I've seen what happens to people who are "just developers" that spend all their life working in large companies where they never learn anything about database administration, Dev ops, Net ops, or in the modern era - cloud administration. They aren't as highly valued as someone who really is full stack - from the browser all the way down to architecting the infrastructure.
Why wouldn't I choose a company if given that option that lets me increase my marketability, and gives me hands on experience in an enterprise environment instead of just being a "paper tiger" who has certifications but no experience at scale?
That's what made things more infuriating at the company I left. I came in as the lead developer knowing that if I wanted to get things done, I would have to ingratiate myself to the net ops people. I could fire off a Skype, ask for what I needed on prem (VMs and hard drive space mostly) and by the time I sent the ticket request as a formality, it was already done.
But then they decided to "go the cloud" and instead of training their internal network ops people and having them work with the vendor who was creating the AWS infrastructure, the vendor took everything over and even our internal folks couldn't get anything done without layers of approvals.

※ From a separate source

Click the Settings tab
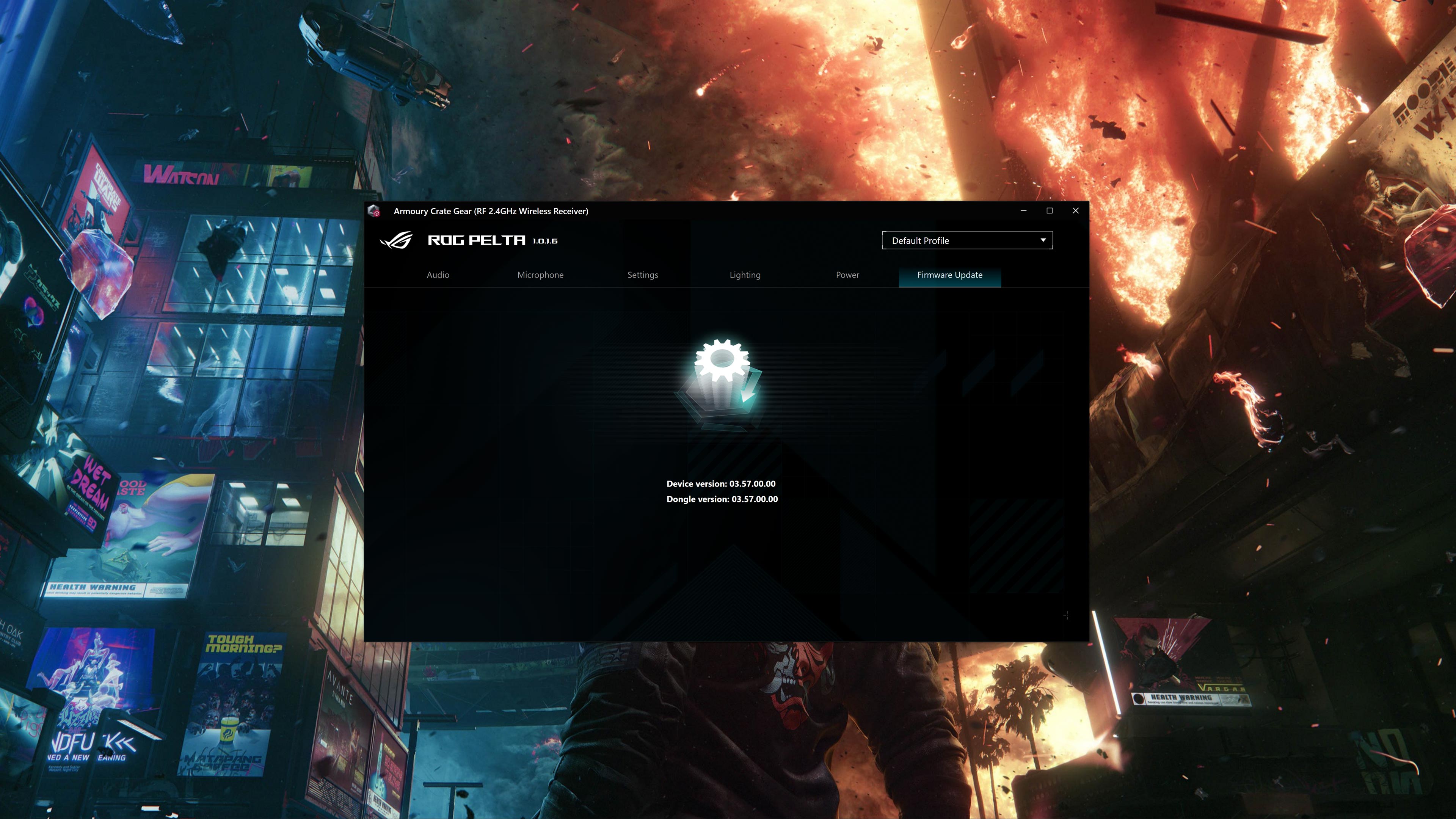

So I ended up setting up my own AWS VPC at home, doing proof of concepts just so I could learn how to talk the talk, studied for the system administrator cert (even though I was a developer) and then got so frustrated it was easier to change my environment than to try to change my environment.
So now they are spending more money on AWS than they would have in their colo because no developer wants to go through the hassle of going through the red tape of trying to get AWS services and are just throwing things on EC2 instances.
In today's world, an EC2 instance for custom developed code is almost always sub optimal when you have things like AWS Lambda for serverless functions, Fargate for serverless Docker containers and dozens of other services that allows you to use AWS to do the "undifferentiated heavy lifting".
Assuming the user "Injustice" isn't the blog post author's account, yeah they shouldn't be logging into it, even just to prove the legitimacy of an exploit.
And then add, "otherwise I'll leave for a company that gives me that access".
See how that sounds?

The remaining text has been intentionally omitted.